Action for the Common Good

 

Chris Howson

Prêtre anglican d’abord à Bradford, près de Leeds en Angleterre,
puis aumônier d’étudiants à l’Université de Sunderland (Newcastle).

 

Inspiré par la théologie de la Libération Chris Howson nous entraîne dans l’action pour le bien commun
que Jésus appelait le Royaume de Dieu.

 

12 mars 2014

J’ai commencé mon ministère dans la ville de Bradford que je connaissais bien pour y avoir travaillé plusieurs années dans le domaine social. Mon premier souhait était d’impliquer davantage l’Église dans le bien commun alors qu’aux yeux de bien des plus jeunes elle s’y oppose au contraire et soutient plutôt le mal commun. Pourtant je suis convaincu que l’Église anglicane et bien des autres Églises et des autres religions, comme aussi des gens sans religion, œuvrent sans relâche au bien commun. Dans toutes les paroisses anglicanes où j’ai été, on disait : « que pourrait-on faire pour améliorer la vie dans notre secteur ? »

A Bradford on a essayé de collaborer avec les gens qui haïssaient l’Église. Ils sont nombreux et cela nous faisait donc beaucoup de gens avec qui travailler. J’étais vraiment motivé à l’idée d’ouvrir l’Église à ceux qui justement ne l’aimaient pas, la trouvaient homophobe, raciste, institutionnalisée, liée à la hiérarchie car j’étais assez d’accord avec eux. On s’est alors occupé des questions de l’environnement, de la paix, des droits de l’homme.

C’était la période de la guerre en Irak et en Afghanistan et naturellement les jeunes en étaient furieux. Pourtant les Églises s’étaient opposées à la guerre et les fidèles étaient nombreux, en 2003, parmi les deux millions de manifestants pacifistes. Mais l’opposition s’est calmée lorsque la guerre a commencé alors même qu’il était évident qu’elle faisait plus de mal que de bien.

Alors nous avons organisé des activités pacifistes ; nous parlions d’aller manifester devant les bases militaires américaines ou britanniques, de nous laisser arrêter, d’aller partout où notre foi nous conduirait.

Nous avions aussi à Bradford des problèmes particuliers. La recherche du bien commun n’était-il pas de résister à l’extrême droite ? Nous avons établi des contacts avec l’Association antifasciste de Bradford et les groupes qui s’opposaient à l’extrême droite. Tout ceci était un peu dangereux mais nous avons senti qu’il était important pour les Églises de collaborer pour le bien commun avec des gens qui n’appartenaient pas à l’Église et se refusaient habituellement à tout lien avec elle.

Nous nous sommes aussi impliqués dans des relations interreligieuses. La situation de Bradford n’était pas facile car depuis des années les autres Églises pensaient que Dieu attendait d’elles qu’elles convertissent les immigrés musulmans, ce qui, bien entendu, ne marchait pas. Il y avait beaucoup de tension entre les différentes communautés. Nous nous sommes attachés à établir des relations nouvelles et nous avons montré une Église qui n’agressait pas les musulmans, les sikhs et les hindous mais les traitait en amis et en collègues.
L’assistance du dimanche comportait finalement dans notre église autant de participants des différentes religions que de chrétiens et nous en étions très fiers. Nous nous sommes aussi heurtés au pouvoir des entreprises et des multinationales lorsqu’elles étaient tyranniques.

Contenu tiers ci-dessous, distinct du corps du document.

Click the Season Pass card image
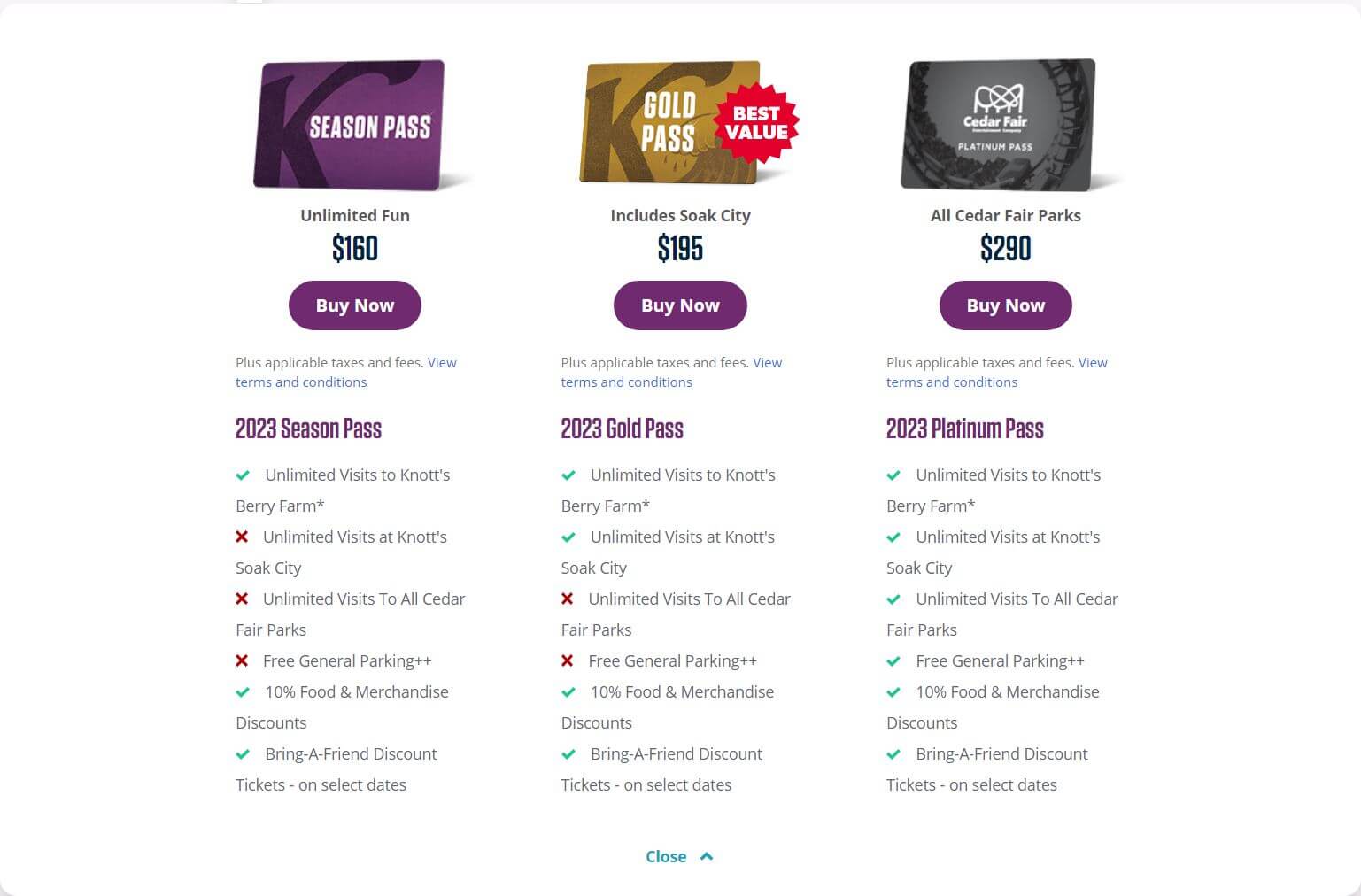pyautogui.click(x=352, y=125)
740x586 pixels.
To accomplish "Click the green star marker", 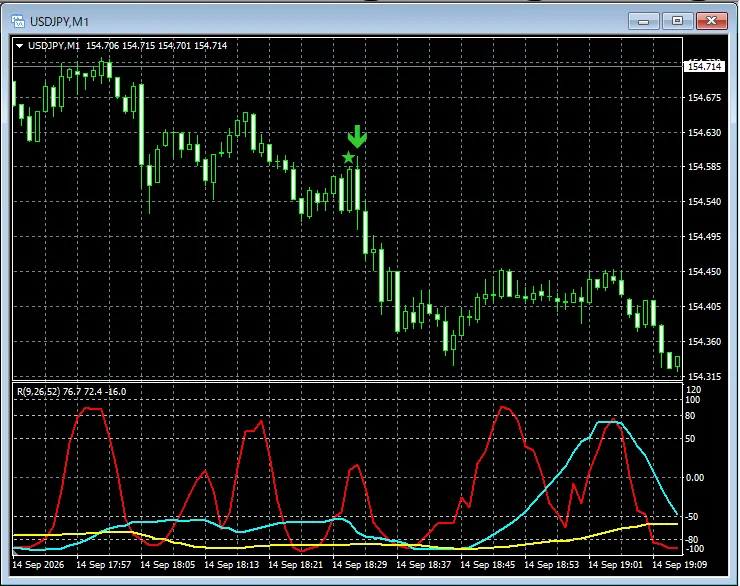I will (x=348, y=158).
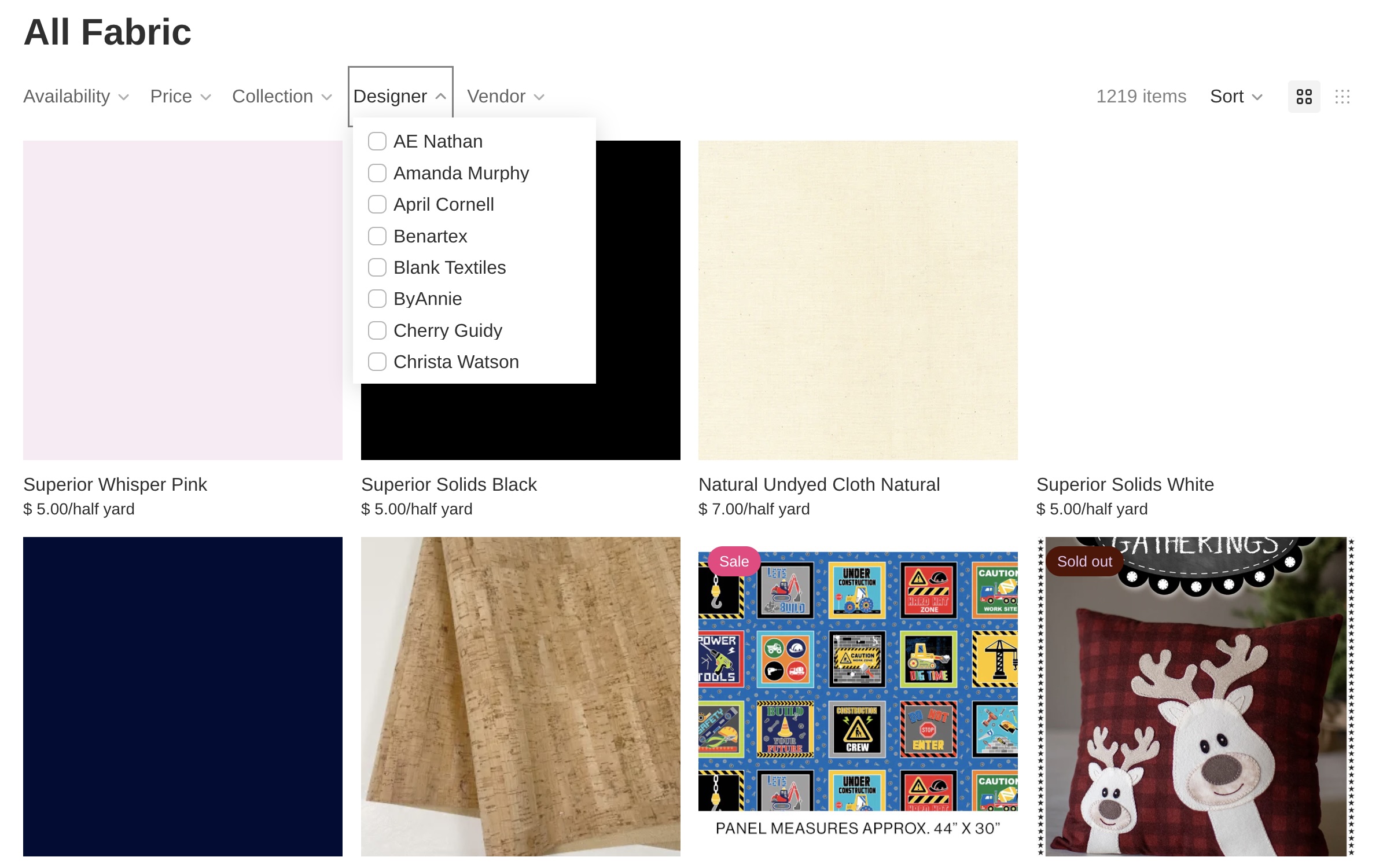Switch to small dotted grid view icon
Image resolution: width=1383 pixels, height=868 pixels.
1342,97
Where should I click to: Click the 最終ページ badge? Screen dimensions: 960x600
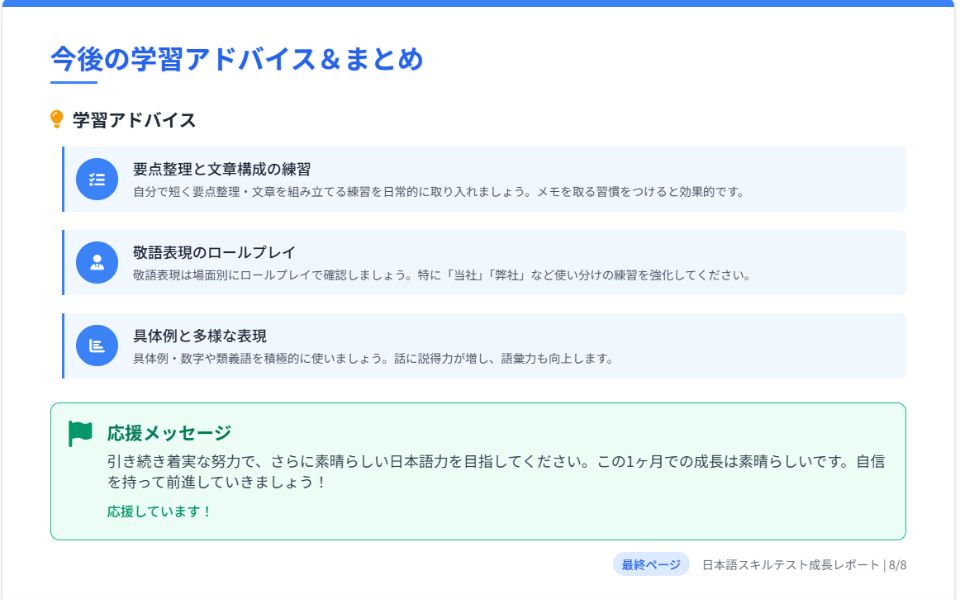click(651, 565)
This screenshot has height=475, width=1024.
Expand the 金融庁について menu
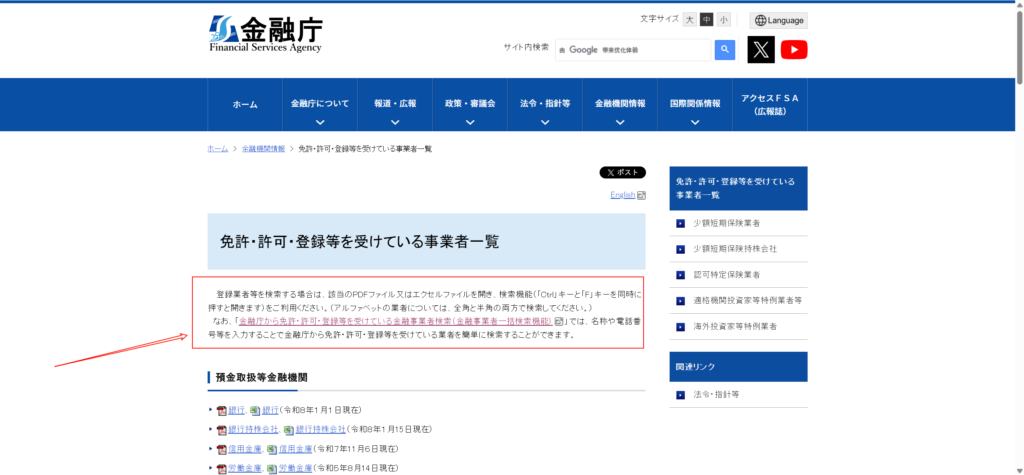(x=320, y=111)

Ce que nous voulions était être une Église ouverte et inclusive. Le diocèse de Bradford était relativement conservateur et n’a pas apprécié l’idée que la théologie de la libération signifie aujourd'hui accepter et soutenir les croyants gay tels qu’ils sont.
Avec beaucoup de regrets j’ai donc finalement quitté Bradford pour Durham.

 

A Durham un des grands moments de l’année était le gala des mineurs. On y respire une incroyable atmosphère d’espérance et de joie au milieu des non-croyants véritablement motivés pour le bien commun. A la fin de la séance l’orchestre conduit tout le monde à la cathédrale. Dans le transept une plaque dit : « vivre comme si chaque lendemain était meilleur qu’aujourd’hui », maxime du christianisme social qui exprime ainsi la recherche du bien commun : collaborer à construire un monde meilleur. Et je peux vraiment dire que, globalement, c’est ce que nous réussissons à faire. Ceux qui se dépriment devant l’humanité n’ont pas raison car les choses vont mieux que par le passé. L’Église n’y est pas pour rien mais, il faut le reconnaître, c’est souvent en dehors de l’Église qu’on a fait le plus.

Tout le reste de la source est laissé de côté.